No que se refere às novas internações, índice que teve a maior queda em todo o estado, 8 das 17 regiões ainda registram mais de 70 internações por 100 mil habitantes. O parâmetro máximo do Plano São Paulo é de 60/100 mil. Outras cinco regiões estão com índices de fase laranja e quatro com parâmetros de fase amarela, nesse item. Nenhuma região tem índices para a fase verde, que é de menos de 30 internações por 100 mil habitantes.

Regras do Plano São Paulo comprovam que governo Doria mentiu sobre a situação

O estado de São Paulo segue, ainda, com uma média diária de mortes por covid-19 equivalente a 20% de todas as mortes por essa doença no país. Nesta semana, a média está em 543 pessoas mortas por dia, número ainda muito superior ao registrado até mesmo no pico do ano passado. O menor índice de mortes por 100 mil habitantes é o da região de Piracicaba: 15,3/100 mil. No entanto, o valor é quase o dobro do que a máxima utilizada no Plano São Paulo: 8/100 mil.

Sentimentalismo contra a ciência

Apesar da situação, o governo Doria não fez recomendações para que se evite festas ou confraternizações no dia das mães, embora a situação da vacinação ainda esteja distante de uma ampla cobertura da população. Questionado se, com essa situação, o comitê havia elaborado alguma estimativa de aumento de mortes em decorrência de aglomerações no dia das mães, tanto nas compras, quanto em eventos familiares, ou mesmo da flexibilização, Doria abandonou a ciência e apelou ao sentimentalismo.

“Quero deixar aqui um sentimento a favor da vida e não a favor da morte.
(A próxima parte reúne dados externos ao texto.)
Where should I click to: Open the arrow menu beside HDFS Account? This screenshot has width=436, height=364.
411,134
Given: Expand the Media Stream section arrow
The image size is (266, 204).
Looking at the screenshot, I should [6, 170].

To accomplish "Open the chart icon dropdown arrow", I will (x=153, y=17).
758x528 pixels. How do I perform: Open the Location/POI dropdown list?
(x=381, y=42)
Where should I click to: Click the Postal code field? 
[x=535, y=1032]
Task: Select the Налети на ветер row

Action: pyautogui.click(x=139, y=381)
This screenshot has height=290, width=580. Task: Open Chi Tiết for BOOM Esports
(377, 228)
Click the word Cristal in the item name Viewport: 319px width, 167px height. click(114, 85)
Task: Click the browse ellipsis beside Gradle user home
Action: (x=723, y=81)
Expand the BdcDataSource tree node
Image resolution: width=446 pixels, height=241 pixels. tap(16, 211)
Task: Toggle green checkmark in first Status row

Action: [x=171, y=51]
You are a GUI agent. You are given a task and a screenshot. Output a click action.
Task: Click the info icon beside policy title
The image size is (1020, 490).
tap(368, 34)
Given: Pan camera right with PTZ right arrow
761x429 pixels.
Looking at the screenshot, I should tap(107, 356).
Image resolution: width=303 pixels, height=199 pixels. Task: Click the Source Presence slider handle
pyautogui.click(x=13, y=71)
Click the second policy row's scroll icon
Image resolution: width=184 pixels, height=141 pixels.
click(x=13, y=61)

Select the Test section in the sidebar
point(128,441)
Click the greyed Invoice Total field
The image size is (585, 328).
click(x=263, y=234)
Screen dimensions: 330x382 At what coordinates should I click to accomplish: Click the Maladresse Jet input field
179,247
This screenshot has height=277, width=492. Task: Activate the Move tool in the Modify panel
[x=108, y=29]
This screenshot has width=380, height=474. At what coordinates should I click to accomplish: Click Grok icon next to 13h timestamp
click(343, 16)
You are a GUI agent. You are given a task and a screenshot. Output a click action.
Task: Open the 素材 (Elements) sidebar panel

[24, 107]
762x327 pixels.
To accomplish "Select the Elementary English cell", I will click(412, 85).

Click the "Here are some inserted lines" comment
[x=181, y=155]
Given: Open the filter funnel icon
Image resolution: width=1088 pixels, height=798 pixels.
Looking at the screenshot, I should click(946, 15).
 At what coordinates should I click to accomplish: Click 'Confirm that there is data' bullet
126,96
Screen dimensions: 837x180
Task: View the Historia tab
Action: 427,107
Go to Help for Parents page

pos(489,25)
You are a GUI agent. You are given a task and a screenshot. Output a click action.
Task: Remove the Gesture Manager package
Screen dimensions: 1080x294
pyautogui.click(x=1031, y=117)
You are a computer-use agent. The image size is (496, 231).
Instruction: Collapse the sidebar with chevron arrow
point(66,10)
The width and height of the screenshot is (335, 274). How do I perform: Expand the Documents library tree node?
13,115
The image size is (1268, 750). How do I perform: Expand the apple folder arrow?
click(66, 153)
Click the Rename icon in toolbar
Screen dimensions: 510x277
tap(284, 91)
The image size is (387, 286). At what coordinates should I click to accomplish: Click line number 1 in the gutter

Amanhã é véspera de dia das mães, domingo dia das mães. Uma data muito importante, sentimentalmente, espiritualmente. E também de homenagem. Vamos olhar também pelo lado do que representa uma data como essa diante de um momento tão difícil tão dramático. Não há o que estimar de mortes advindo disso, mas sim de vida de fraternidade, do momento de poder olhar nos olhos da sua mãe e fazer disso um momento de emoção”, afirmou.